I decided it would be far more efficient to use vertex arrays, and so I converted all the terrain points to have a vertex, normal, and texcoord array element. Then, I changed the drawing code to basically this:

glBegin(GL_TRIANGLE_FAN);
glArrayElement(Node->TriFanIndex);
glArrayElement(Node->FanPointIndex[0]);
…
…
glEnd();

This work(s) fine, but I only get 40-50fps, rising to 70 when I move right to the edge of the terrain and most of it is frustum-culled out of the quadtree. I thought this was strange, and so added the compiled vertex array extension support, but this made no visible difference at all.
Please, can you help?

-Kieren

Nutty · August 5, 2001, 2:03am

Dont ever use glArrayElement. If you’re gonna use that, you may as well just use standard immediate mode commands.

What you should do is use glDrawElements, or glDrawArrays. To do this within a quad tree, you’ll have to setup vertex arrays per leaf node of the quadtree. So that you can easily draw an entire array without having to extract the polys in that node.

One possible solution is to create a display list per leaf node, so that when traversing the quad tree, you only have to call the display list. (Though this might use too much vid memory to be practical)

Hope that helps.

Nutty

P.S. Compiled Array extension doesn’t really do that much, except cache transformed vertices for if they’re used again. Only ever used in indexed mode. How big this cache is, I dont know. It seems that this extension should be good for multi-pass rendering, prodived the cache of transformed vertices was big enuff. Doing a single pass, you’re very unlikely to get any speed gain out of it.

[This message has been edited by Nutty (edited 08-05-2001).]

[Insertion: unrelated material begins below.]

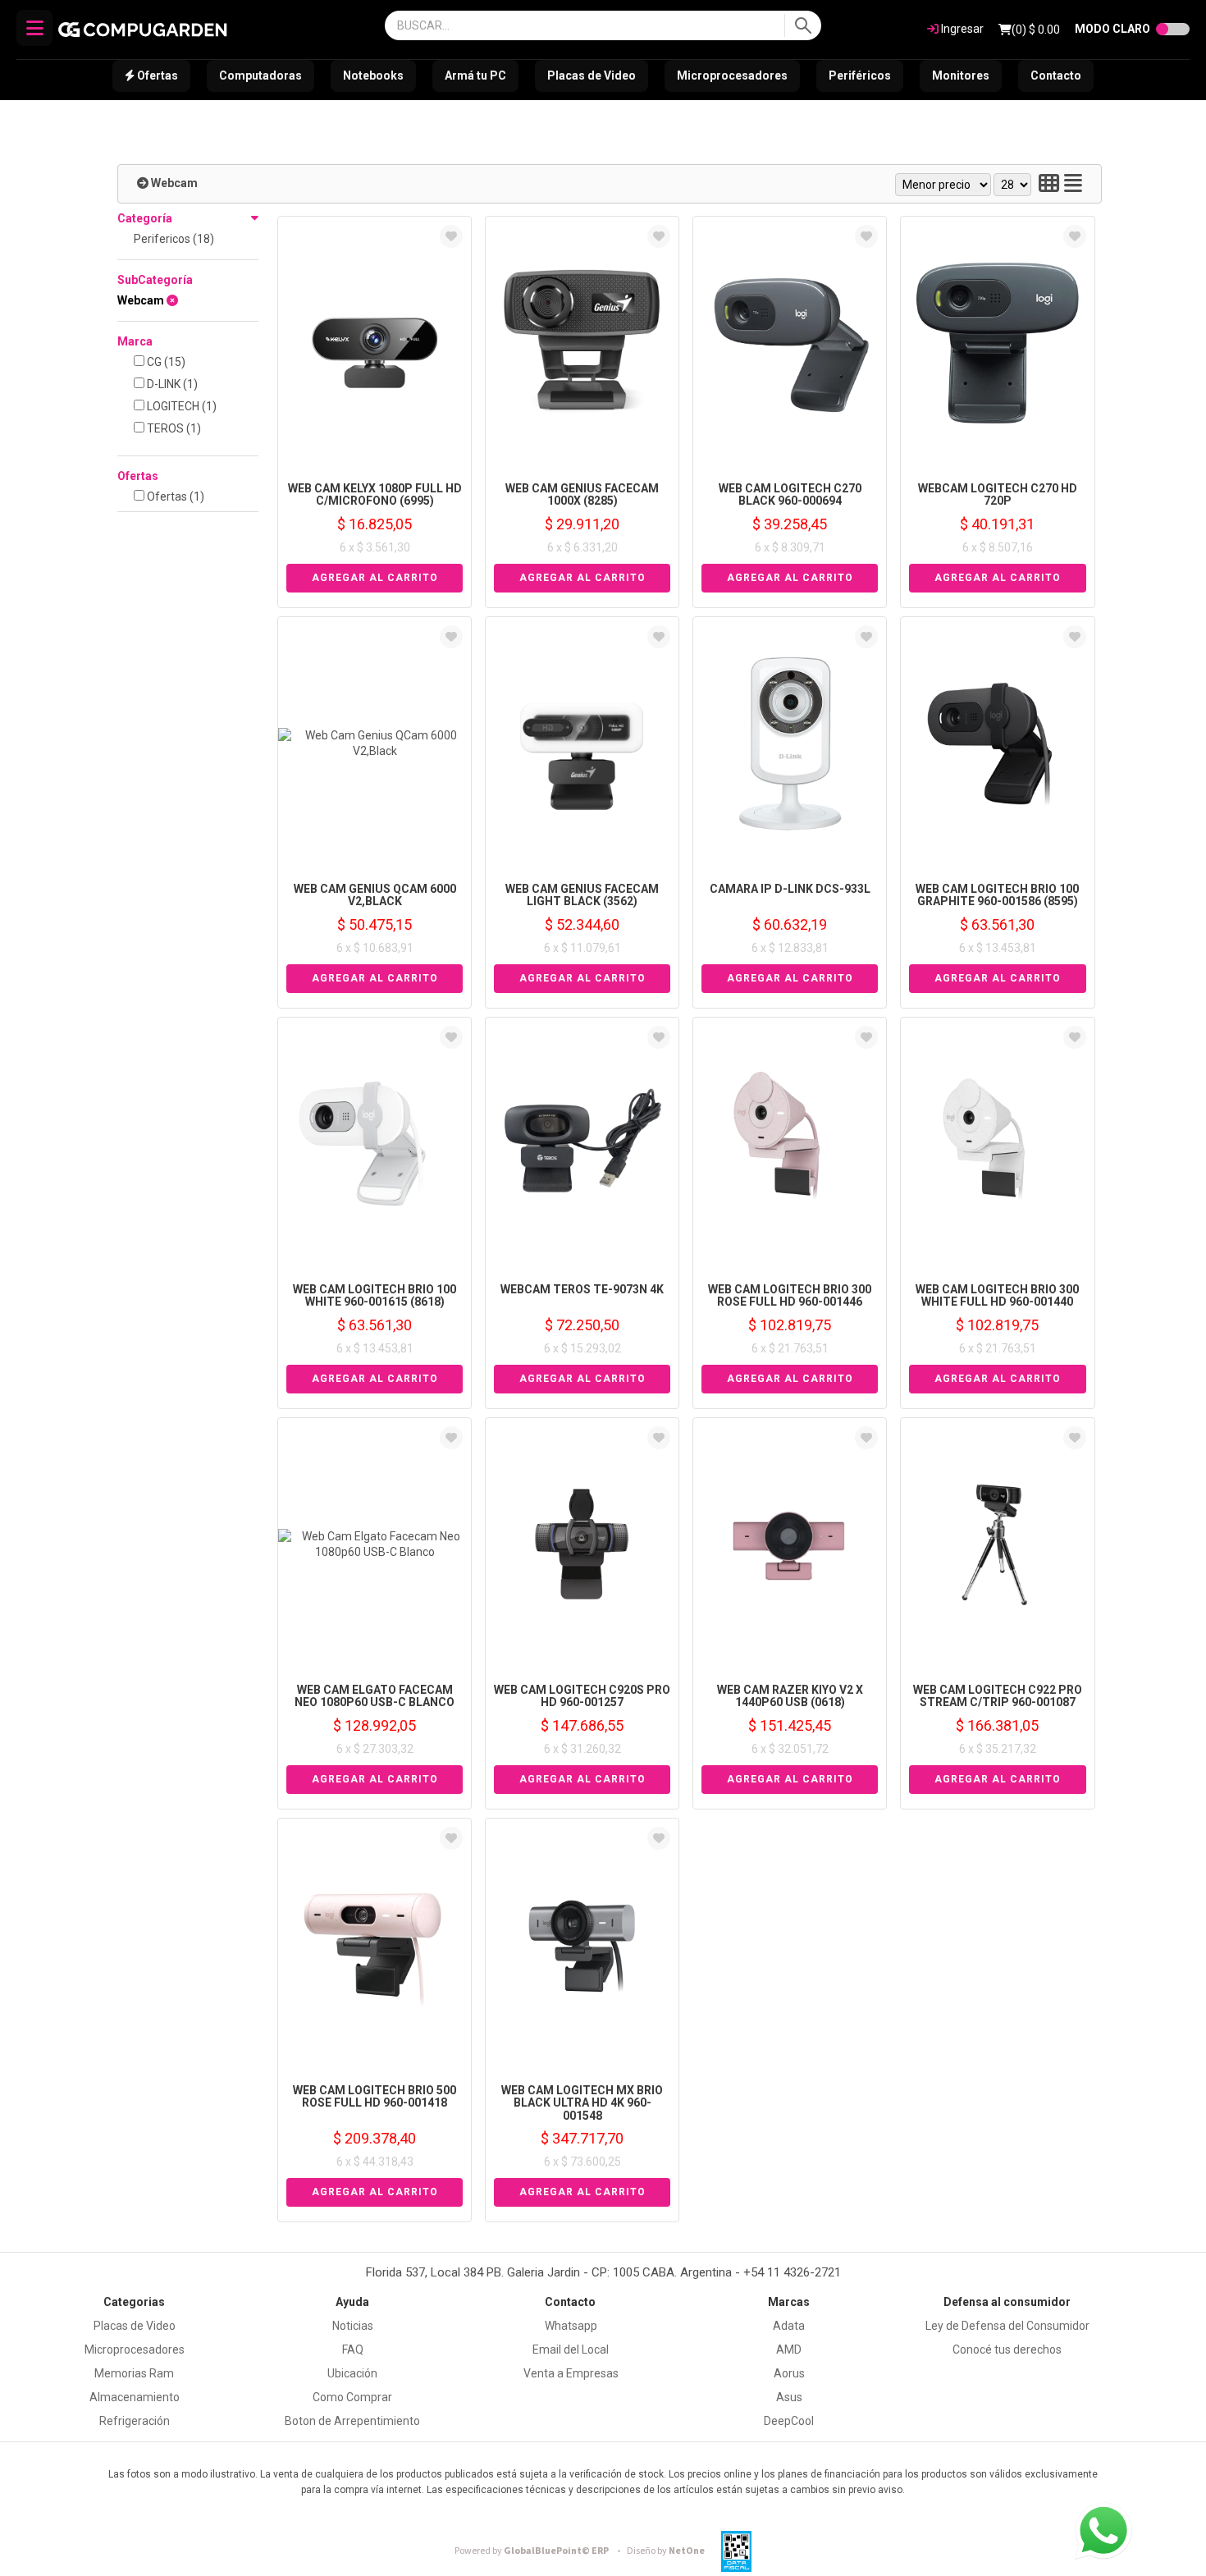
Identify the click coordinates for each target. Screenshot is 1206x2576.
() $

Fugit · August 5, 2001, 2:19am

Woohoo, glDrawElements() (index-based) just what I was looking for Thanks

Fugit · August 5, 2001, 2:39am

Hmm, I nearly forgot, I can’t use one (big) glDrawElements() call, as I’m using triangle fans at the moment. Calling it once, per triangle fan, gives me 55-60fps, which is OK, but would it be better to use triangles instead, less (or one) glDrawElements() call, but using more memory? (for the indices)
Thanks again,

Kieren

Fugit · August 5, 2001, 2:46am

Reading over what you said again, Nutty, I have a few things I should add
First, every node is a “leaf” node (assuming that means it contains polys) - I use the quadtree for dynamic LOD. Also, because of this LOD, nodes when rendered can have up to 4 extra polys to remove artifacts (‘cracks’) in the terrain… so I can’t really do big static display lists, or arrays, even though the actual terrain is static.
So in your opinion, do you think it would be a better idea to (1) use glDrawElements to draw each triangle fan, or (2) add GL_TRIANGLE indices to an array, then draw that array … although that uses more memory?
Thanks

Fugit · August 5, 2001, 6:25am

Dawww, just tried building a big index list and calling glDrawElements()… 35fps on average
I’ve tried building the buffer then drawing all in one go, drawing + resetting every 1000, 100 triangles, that just makes it worse.
Please, someone help? :I

The_Legend · August 5, 2001, 6:38am

Have you ever thought that cvas may be the wrong way to speed up your engine?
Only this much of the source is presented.